Rewrite the passage on Ross D. King from "King's research has" up to and including "to Chalmers University of Technology.", putting "fifteen years" in place of "15 years".

··· EXCERPTED TEXT

Ross D. King


Ross Donald King is a Professor of Machine Intelligence at Chalmers University of Technology.

Education

King completed a Bachelor of Science degree in Microbiology at the University of Aberdeen in 1983 and went on to study for a Master of Science degree in Computer Science at the University of Newcastle in 1985. Following this, he completed a PhD at The Turing Institute at the University of Strathclyde in 1989 for work on developing machine learning methods for protein structure prediction.

Research

King's research interests are in the automation of science, drug design, AI, machine learning and synthetic biology. He is probably best known for the Robot Scientist project which has created a robot that can:
The Robot Scientist can autonomously execute high-throughput hypothesis led research. In addition to automating experimentation Robot Scientists are well suited to recording scientific knowledge: as the experiments are conceived and executed automatically by computer, it is possible to completely capture and digitally curate all aspects of the scientific process. Robot Scientist is the first machine to have been demonstrated to have discovered novel scientific knowledge. A new Robot Scientist Eve is designed to automate drug discovery. Eve automates high-throughput screening, hit confirmation, and lead generation through QSAR learning and testing. Eve is being applied to the discovery of lead compounds for neglected tropical diseases.
King's research has been funded by the EPSRC and the BBSRC., European Union, HEFCW, the Royal Academy of Engineering and JISC. He worked at Aberystwyth University for 15 years then moved to Manchester in January 2012. He left the School of Computer Science at the University of Manchester in 2019 and moved to Chalmers University of Technology.

······
··· DATA PROVIDED

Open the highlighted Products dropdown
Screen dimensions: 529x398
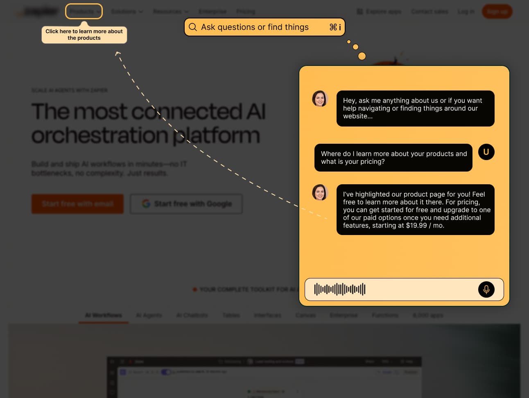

······
··· DATA PROVIDED

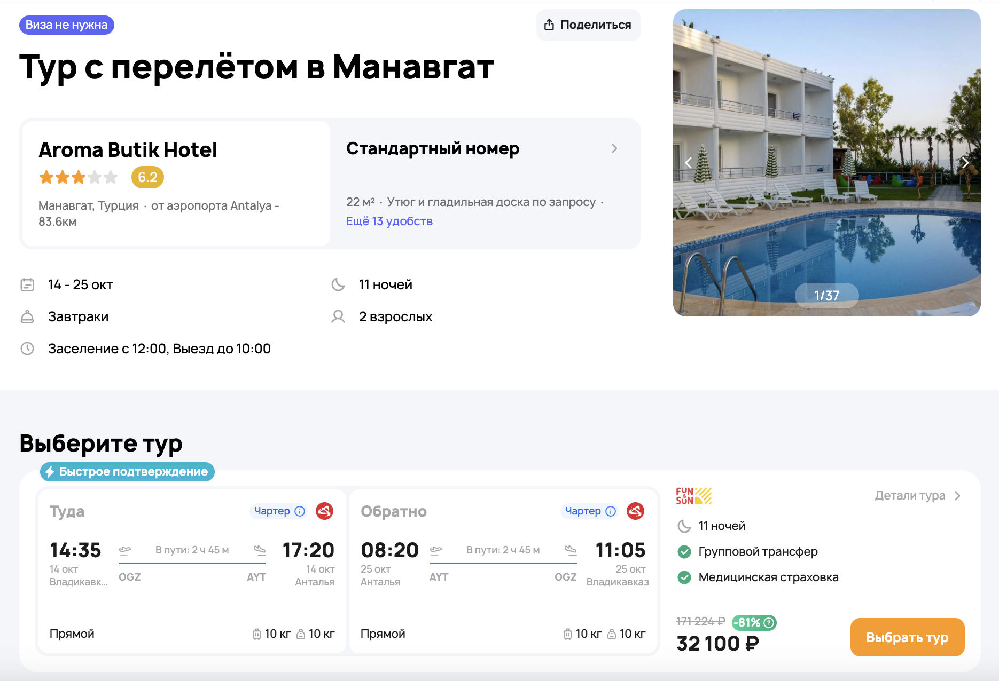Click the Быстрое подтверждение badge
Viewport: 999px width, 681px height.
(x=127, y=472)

······
··· DATA PROVIDED

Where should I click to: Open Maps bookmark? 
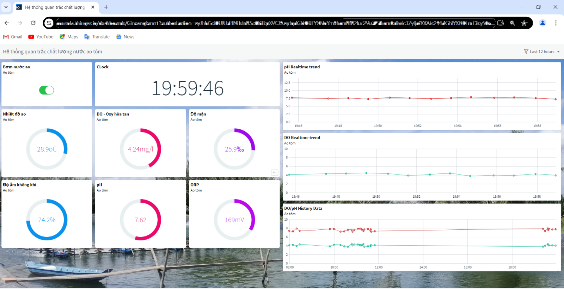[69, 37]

······

OUTPUT FOR THIS EXERCISE
King's research has been funded by the EPSRC and the BBSRC., European Union, HEFCW, the Royal Academy of Engineering and JISC. He worked at Aberystwyth University for fifteen years then moved to Manchester in January 2012. He left the School of Computer Science at the University of Manchester in 2019 and moved to Chalmers University of Technology.